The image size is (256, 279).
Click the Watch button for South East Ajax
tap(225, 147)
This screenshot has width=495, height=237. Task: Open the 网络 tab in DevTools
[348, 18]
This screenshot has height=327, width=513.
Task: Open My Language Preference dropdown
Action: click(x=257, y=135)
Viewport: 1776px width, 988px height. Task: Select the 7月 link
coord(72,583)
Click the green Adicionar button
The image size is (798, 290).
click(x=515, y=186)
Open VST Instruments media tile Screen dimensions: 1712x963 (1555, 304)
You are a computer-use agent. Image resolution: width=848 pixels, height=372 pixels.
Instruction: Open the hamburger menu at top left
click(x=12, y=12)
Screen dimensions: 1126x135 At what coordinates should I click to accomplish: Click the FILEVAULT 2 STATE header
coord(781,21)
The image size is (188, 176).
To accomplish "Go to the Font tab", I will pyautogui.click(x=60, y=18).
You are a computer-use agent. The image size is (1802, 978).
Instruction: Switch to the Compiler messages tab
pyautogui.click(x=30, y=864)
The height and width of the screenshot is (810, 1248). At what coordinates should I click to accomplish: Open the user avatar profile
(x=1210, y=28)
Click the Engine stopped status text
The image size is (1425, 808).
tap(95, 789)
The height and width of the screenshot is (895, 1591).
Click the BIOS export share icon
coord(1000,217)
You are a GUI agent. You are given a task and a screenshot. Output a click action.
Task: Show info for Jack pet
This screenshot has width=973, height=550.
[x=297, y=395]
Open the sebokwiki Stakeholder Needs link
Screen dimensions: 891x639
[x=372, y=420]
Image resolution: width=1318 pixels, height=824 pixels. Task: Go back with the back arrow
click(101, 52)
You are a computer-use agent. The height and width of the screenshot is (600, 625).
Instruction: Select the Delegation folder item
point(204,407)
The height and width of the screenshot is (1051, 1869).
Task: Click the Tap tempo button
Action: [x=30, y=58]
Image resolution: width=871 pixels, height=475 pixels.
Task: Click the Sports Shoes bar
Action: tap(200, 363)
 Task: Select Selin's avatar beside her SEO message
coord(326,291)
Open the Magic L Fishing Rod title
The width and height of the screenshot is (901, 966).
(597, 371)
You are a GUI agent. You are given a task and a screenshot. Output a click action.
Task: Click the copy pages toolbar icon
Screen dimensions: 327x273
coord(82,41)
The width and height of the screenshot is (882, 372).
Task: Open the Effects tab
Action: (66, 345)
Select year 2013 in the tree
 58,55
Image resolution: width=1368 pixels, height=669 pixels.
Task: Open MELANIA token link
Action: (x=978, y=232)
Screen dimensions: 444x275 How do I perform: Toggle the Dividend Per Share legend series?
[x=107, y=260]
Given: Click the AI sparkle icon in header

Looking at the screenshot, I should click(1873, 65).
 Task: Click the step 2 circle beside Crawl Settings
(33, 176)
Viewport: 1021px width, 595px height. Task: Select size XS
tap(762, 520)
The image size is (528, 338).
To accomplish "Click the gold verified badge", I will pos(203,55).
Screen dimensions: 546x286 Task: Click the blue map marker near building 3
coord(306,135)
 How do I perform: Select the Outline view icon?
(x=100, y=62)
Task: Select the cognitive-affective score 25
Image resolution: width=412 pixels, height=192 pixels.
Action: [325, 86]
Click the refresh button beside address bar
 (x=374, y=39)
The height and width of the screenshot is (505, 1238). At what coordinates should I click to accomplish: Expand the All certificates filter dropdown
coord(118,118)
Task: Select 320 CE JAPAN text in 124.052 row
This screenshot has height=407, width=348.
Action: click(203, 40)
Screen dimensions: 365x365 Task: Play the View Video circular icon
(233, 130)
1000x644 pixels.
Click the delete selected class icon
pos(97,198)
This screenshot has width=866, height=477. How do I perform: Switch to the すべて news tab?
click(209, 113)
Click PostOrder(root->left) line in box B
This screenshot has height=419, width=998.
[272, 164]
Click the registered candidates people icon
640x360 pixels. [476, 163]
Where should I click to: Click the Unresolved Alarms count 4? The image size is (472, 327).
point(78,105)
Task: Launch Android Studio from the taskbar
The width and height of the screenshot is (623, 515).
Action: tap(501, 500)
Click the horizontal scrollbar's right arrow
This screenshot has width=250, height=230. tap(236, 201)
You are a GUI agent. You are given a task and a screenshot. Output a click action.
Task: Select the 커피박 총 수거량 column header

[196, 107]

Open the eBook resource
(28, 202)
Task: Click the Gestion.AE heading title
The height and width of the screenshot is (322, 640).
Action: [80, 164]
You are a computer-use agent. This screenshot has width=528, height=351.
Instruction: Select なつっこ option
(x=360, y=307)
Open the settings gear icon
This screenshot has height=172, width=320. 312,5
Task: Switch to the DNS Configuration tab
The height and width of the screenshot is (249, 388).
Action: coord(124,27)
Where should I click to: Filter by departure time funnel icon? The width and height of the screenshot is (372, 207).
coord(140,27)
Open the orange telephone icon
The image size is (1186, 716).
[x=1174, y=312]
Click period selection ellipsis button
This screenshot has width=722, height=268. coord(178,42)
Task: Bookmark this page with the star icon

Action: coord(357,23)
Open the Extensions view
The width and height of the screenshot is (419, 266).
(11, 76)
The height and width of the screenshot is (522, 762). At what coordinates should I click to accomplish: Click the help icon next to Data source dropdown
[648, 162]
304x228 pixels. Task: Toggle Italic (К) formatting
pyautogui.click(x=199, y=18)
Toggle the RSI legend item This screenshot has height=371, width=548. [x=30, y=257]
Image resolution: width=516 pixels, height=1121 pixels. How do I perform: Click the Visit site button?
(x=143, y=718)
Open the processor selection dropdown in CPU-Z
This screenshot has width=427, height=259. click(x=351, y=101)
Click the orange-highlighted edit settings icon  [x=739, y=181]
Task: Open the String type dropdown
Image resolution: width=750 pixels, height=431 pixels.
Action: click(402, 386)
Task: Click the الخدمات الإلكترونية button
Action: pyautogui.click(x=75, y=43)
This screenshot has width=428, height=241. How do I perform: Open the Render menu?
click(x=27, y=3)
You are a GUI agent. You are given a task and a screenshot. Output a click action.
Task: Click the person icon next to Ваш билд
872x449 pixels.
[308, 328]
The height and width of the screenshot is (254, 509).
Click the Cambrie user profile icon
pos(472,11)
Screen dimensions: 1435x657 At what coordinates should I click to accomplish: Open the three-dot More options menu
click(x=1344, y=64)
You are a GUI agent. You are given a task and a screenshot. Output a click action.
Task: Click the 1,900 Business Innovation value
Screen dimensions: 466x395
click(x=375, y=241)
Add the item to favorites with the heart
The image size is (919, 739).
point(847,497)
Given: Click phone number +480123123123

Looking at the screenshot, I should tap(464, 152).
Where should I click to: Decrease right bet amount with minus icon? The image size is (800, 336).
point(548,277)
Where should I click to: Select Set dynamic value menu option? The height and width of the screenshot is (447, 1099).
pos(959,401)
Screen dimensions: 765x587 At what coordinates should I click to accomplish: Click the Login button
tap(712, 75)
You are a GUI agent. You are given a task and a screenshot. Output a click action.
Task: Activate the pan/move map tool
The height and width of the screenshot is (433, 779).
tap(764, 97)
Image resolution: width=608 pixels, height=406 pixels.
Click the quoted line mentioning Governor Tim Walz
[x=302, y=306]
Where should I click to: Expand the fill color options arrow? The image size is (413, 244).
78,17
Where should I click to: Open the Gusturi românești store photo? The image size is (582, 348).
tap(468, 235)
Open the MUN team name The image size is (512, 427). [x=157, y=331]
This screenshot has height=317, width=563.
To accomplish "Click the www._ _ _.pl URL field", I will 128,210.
--------------------------------
## The request
Switch every occurrence of "computer-use agent" in the records above to "screen-control agent", then reproduce all of the records with nothing else changed.

## Answer below
The image size is (256, 279).
Click the Watch button for South East Ajax
tap(225, 147)
This screenshot has width=495, height=237. Task: Open the 网络 tab in DevTools
[348, 18]
This screenshot has height=327, width=513.
Task: Open My Language Preference dropdown
Action: click(x=257, y=135)
Viewport: 1776px width, 988px height. Task: Select the 7月 link
coord(72,583)
Click the green Adicionar button
The image size is (798, 290).
click(x=515, y=186)
Open VST Instruments media tile Screen dimensions: 1712x963 (1555, 304)
You are a screen-control agent. Image resolution: width=848 pixels, height=372 pixels.
Instruction: Open the hamburger menu at top left
click(x=12, y=12)
Screen dimensions: 1126x135 At what coordinates should I click to accomplish: Click the FILEVAULT 2 STATE header
coord(781,21)
The image size is (188, 176).
To accomplish "Go to the Font tab", I will pyautogui.click(x=60, y=18).
You are a screen-control agent. The image size is (1802, 978).
Instruction: Switch to the Compiler messages tab
pyautogui.click(x=30, y=864)
The height and width of the screenshot is (810, 1248). At what coordinates should I click to accomplish: Open the user avatar profile
(x=1210, y=28)
Click the Engine stopped status text
The image size is (1425, 808).
tap(95, 789)
The height and width of the screenshot is (895, 1591).
Click the BIOS export share icon
coord(1000,217)
You are a GUI agent. You are given a task and a screenshot. Output a click action.
Task: Show info for Jack pet
This screenshot has width=973, height=550.
[x=297, y=395]
Open the sebokwiki Stakeholder Needs link
Screen dimensions: 891x639
[x=372, y=420]
Image resolution: width=1318 pixels, height=824 pixels. Task: Go back with the back arrow
click(101, 52)
You are a screen-control agent. The height and width of the screenshot is (600, 625).
Instruction: Select the Delegation folder item
point(204,407)
The height and width of the screenshot is (1051, 1869).
Task: Click the Tap tempo button
Action: [x=30, y=58]
Image resolution: width=871 pixels, height=475 pixels.
Task: Click the Sports Shoes bar
Action: tap(200, 363)
 Task: Select Selin's avatar beside her SEO message
coord(326,291)
Open the Magic L Fishing Rod title
The width and height of the screenshot is (901, 966).
(597, 371)
You are a GUI agent. You are given a task and a screenshot. Output a click action.
Task: Click the copy pages toolbar icon
Screen dimensions: 327x273
coord(82,41)
The width and height of the screenshot is (882, 372).
Task: Open the Effects tab
Action: (66, 345)
Select year 2013 in the tree
 58,55
Image resolution: width=1368 pixels, height=669 pixels.
Task: Open MELANIA token link
Action: (x=978, y=232)
Screen dimensions: 444x275 How do I perform: Toggle the Dividend Per Share legend series?
[x=107, y=260]
Given: Click the AI sparkle icon in header

Looking at the screenshot, I should click(1873, 65).
 Task: Click the step 2 circle beside Crawl Settings
(33, 176)
Viewport: 1021px width, 595px height. Task: Select size XS
tap(762, 520)
The image size is (528, 338).
To accomplish "Click the gold verified badge", I will pos(203,55).
Screen dimensions: 546x286 Task: Click the blue map marker near building 3
coord(306,135)
 How do I perform: Select the Outline view icon?
(x=100, y=62)
Task: Select the cognitive-affective score 25
Image resolution: width=412 pixels, height=192 pixels.
Action: [325, 86]
Click the refresh button beside address bar
 (x=374, y=39)
The height and width of the screenshot is (505, 1238). At what coordinates should I click to accomplish: Expand the All certificates filter dropdown
coord(118,118)
Task: Select 320 CE JAPAN text in 124.052 row
This screenshot has height=407, width=348.
Action: click(203, 40)
Screen dimensions: 365x365 Task: Play the View Video circular icon
(233, 130)
1000x644 pixels.
Click the delete selected class icon
pos(97,198)
This screenshot has width=866, height=477. How do I perform: Switch to the すべて news tab?
click(209, 113)
Click PostOrder(root->left) line in box B
This screenshot has height=419, width=998.
[272, 164]
Click the registered candidates people icon
640x360 pixels. [476, 163]
Where should I click to: Click the Unresolved Alarms count 4? The image size is (472, 327).
point(78,105)
Task: Launch Android Studio from the taskbar
The width and height of the screenshot is (623, 515).
Action: tap(501, 500)
Click the horizontal scrollbar's right arrow
This screenshot has width=250, height=230. tap(236, 201)
You are a GUI agent. You are given a task and a screenshot. Output a click action.
Task: Select the 커피박 총 수거량 column header

[196, 107]

Open the eBook resource
(28, 202)
Task: Click the Gestion.AE heading title
The height and width of the screenshot is (322, 640).
Action: [80, 164]
You are a screen-control agent. This screenshot has width=528, height=351.
Instruction: Select なつっこ option
(x=360, y=307)
Open the settings gear icon
This screenshot has height=172, width=320. 312,5
Task: Switch to the DNS Configuration tab
The height and width of the screenshot is (249, 388).
Action: coord(124,27)
Where should I click to: Filter by departure time funnel icon? The width and height of the screenshot is (372, 207).
coord(140,27)
Open the orange telephone icon
The image size is (1186, 716).
[x=1174, y=312]
Click period selection ellipsis button
This screenshot has width=722, height=268. coord(178,42)
Task: Bookmark this page with the star icon

Action: coord(357,23)
Open the Extensions view
The width and height of the screenshot is (419, 266).
(11, 76)
The height and width of the screenshot is (522, 762). At what coordinates should I click to accomplish: Click the help icon next to Data source dropdown
[648, 162]
304x228 pixels. Task: Toggle Italic (К) formatting
pyautogui.click(x=199, y=18)
Toggle the RSI legend item This screenshot has height=371, width=548. [x=30, y=257]
Image resolution: width=516 pixels, height=1121 pixels. How do I perform: Click the Visit site button?
(x=143, y=718)
Open the processor selection dropdown in CPU-Z
This screenshot has width=427, height=259. click(x=351, y=101)
Click the orange-highlighted edit settings icon  [x=739, y=181]
Task: Open the String type dropdown
Image resolution: width=750 pixels, height=431 pixels.
Action: click(402, 386)
Task: Click the الخدمات الإلكترونية button
Action: pyautogui.click(x=75, y=43)
This screenshot has width=428, height=241. How do I perform: Open the Render menu?
click(x=27, y=3)
You are a GUI agent. You are given a task and a screenshot. Output a click action.
Task: Click the person icon next to Ваш билд
872x449 pixels.
[308, 328]
The height and width of the screenshot is (254, 509).
Click the Cambrie user profile icon
pos(472,11)
Screen dimensions: 1435x657 At what coordinates should I click to accomplish: Open the three-dot More options menu
click(x=1344, y=64)
You are a GUI agent. You are given a task and a screenshot. Output a click action.
Task: Click the 1,900 Business Innovation value
Screen dimensions: 466x395
click(x=375, y=241)
Add the item to favorites with the heart
The image size is (919, 739).
point(847,497)
Given: Click phone number +480123123123

Looking at the screenshot, I should tap(464, 152).
Where should I click to: Decrease right bet amount with minus icon? The image size is (800, 336).
point(548,277)
Where should I click to: Select Set dynamic value menu option? The height and width of the screenshot is (447, 1099).
pos(959,401)
Screen dimensions: 765x587 At what coordinates should I click to accomplish: Click the Login button
tap(712, 75)
You are a GUI agent. You are given a task and a screenshot. Output a click action.
Task: Activate the pan/move map tool
The height and width of the screenshot is (433, 779).
tap(764, 97)
Image resolution: width=608 pixels, height=406 pixels.
Click the quoted line mentioning Governor Tim Walz
[x=302, y=306]
Where should I click to: Expand the fill color options arrow? The image size is (413, 244).
78,17
Where should I click to: Open the Gusturi românești store photo? The image size is (582, 348).
tap(468, 235)
Open the MUN team name The image size is (512, 427). [x=157, y=331]
This screenshot has height=317, width=563.
To accomplish "Click the www._ _ _.pl URL field", I will 128,210.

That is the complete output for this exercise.